* [YOUR TASK] Return the listing below in full, with every line exactly as it is.

* [GIVEN ENTRIES]
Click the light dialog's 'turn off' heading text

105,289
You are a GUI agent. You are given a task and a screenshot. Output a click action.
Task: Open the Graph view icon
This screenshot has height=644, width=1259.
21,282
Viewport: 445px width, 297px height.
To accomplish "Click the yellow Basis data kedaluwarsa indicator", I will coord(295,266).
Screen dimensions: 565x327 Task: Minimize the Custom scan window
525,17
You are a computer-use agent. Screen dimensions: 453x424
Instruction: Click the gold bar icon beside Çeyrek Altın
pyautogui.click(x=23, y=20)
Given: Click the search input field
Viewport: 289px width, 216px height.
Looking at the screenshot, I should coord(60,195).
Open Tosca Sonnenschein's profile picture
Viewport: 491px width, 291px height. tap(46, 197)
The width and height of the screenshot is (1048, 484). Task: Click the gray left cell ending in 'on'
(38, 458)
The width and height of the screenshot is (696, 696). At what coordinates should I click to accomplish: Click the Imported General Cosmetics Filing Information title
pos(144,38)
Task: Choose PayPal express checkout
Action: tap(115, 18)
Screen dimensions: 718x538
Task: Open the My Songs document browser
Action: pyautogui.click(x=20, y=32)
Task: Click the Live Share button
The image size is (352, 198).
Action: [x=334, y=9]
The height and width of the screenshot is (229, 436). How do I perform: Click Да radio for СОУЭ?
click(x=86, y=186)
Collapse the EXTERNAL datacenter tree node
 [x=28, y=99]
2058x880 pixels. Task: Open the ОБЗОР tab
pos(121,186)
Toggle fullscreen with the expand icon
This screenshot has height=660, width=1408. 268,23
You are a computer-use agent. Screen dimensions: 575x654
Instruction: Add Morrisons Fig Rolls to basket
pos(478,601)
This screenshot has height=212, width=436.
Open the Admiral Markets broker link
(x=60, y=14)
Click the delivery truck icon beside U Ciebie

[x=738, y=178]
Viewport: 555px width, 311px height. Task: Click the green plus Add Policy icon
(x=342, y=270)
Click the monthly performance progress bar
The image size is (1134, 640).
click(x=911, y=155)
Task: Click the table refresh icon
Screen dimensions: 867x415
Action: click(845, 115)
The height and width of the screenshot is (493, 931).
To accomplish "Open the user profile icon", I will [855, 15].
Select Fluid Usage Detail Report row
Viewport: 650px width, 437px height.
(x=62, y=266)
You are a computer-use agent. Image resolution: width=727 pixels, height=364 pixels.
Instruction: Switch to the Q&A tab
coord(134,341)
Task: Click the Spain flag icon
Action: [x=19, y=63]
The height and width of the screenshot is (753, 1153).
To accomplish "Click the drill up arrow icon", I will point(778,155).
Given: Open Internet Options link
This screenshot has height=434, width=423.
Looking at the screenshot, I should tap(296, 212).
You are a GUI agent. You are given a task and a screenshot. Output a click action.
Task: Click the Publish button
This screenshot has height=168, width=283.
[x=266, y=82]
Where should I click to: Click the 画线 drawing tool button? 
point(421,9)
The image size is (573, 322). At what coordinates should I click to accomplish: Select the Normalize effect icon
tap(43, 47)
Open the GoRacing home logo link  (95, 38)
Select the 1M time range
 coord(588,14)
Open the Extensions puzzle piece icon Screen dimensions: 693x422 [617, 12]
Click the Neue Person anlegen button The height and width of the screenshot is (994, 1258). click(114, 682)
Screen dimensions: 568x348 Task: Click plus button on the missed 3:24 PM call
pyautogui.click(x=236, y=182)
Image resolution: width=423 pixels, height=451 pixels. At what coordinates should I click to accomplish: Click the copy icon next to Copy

* [TASK OUTPUT]
Click the light dialog's 'turn off' heading text

105,289
You are a GUI agent. You are given a task and a screenshot. Output a click action.
Task: Open the Graph view icon
This screenshot has height=644, width=1259.
21,282
Viewport: 445px width, 297px height.
To accomplish "Click the yellow Basis data kedaluwarsa indicator", I will coord(295,266).
Screen dimensions: 565x327 Task: Minimize the Custom scan window
525,17
You are a computer-use agent. Screen dimensions: 453x424
Instruction: Click the gold bar icon beside Çeyrek Altın
pyautogui.click(x=23, y=20)
Given: Click the search input field
Viewport: 289px width, 216px height.
Looking at the screenshot, I should coord(60,195).
Open Tosca Sonnenschein's profile picture
Viewport: 491px width, 291px height. tap(46, 197)
The width and height of the screenshot is (1048, 484). Task: Click the gray left cell ending in 'on'
(38, 458)
The width and height of the screenshot is (696, 696). At what coordinates should I click to accomplish: Click the Imported General Cosmetics Filing Information title
pos(144,38)
Task: Choose PayPal express checkout
Action: tap(115, 18)
Screen dimensions: 718x538
Task: Open the My Songs document browser
Action: pyautogui.click(x=20, y=32)
Task: Click the Live Share button
The image size is (352, 198).
Action: [x=334, y=9]
The height and width of the screenshot is (229, 436). How do I perform: Click Да radio for СОУЭ?
click(x=86, y=186)
Collapse the EXTERNAL datacenter tree node
 [x=28, y=99]
2058x880 pixels. Task: Open the ОБЗОР tab
pos(121,186)
Toggle fullscreen with the expand icon
This screenshot has height=660, width=1408. 268,23
You are a computer-use agent. Screen dimensions: 575x654
Instruction: Add Morrisons Fig Rolls to basket
pos(478,601)
This screenshot has height=212, width=436.
Open the Admiral Markets broker link
(x=60, y=14)
Click the delivery truck icon beside U Ciebie

[x=738, y=178]
Viewport: 555px width, 311px height. Task: Click the green plus Add Policy icon
(x=342, y=270)
Click the monthly performance progress bar
The image size is (1134, 640).
click(x=911, y=155)
Task: Click the table refresh icon
Screen dimensions: 867x415
Action: click(845, 115)
The height and width of the screenshot is (493, 931).
To accomplish "Open the user profile icon", I will [855, 15].
Select Fluid Usage Detail Report row
Viewport: 650px width, 437px height.
(x=62, y=266)
You are a computer-use agent. Image resolution: width=727 pixels, height=364 pixels.
Instruction: Switch to the Q&A tab
coord(134,341)
Task: Click the Spain flag icon
Action: [x=19, y=63]
The height and width of the screenshot is (753, 1153).
To accomplish "Click the drill up arrow icon", I will point(778,155).
Given: Open Internet Options link
This screenshot has height=434, width=423.
Looking at the screenshot, I should tap(296, 212).
You are a GUI agent. You are given a task and a screenshot. Output a click action.
Task: Click the Publish button
This screenshot has height=168, width=283.
[x=266, y=82]
Where should I click to: Click the 画线 drawing tool button? 
point(421,9)
The image size is (573, 322). At what coordinates should I click to accomplish: Select the Normalize effect icon
tap(43, 47)
Open the GoRacing home logo link  (95, 38)
Select the 1M time range
 coord(588,14)
Open the Extensions puzzle piece icon Screen dimensions: 693x422 [617, 12]
Click the Neue Person anlegen button The height and width of the screenshot is (994, 1258). click(114, 682)
Screen dimensions: 568x348 Task: Click plus button on the missed 3:24 PM call
pyautogui.click(x=236, y=182)
Image resolution: width=423 pixels, height=451 pixels. At what coordinates should I click to accomplish: Click the copy icon next to Copy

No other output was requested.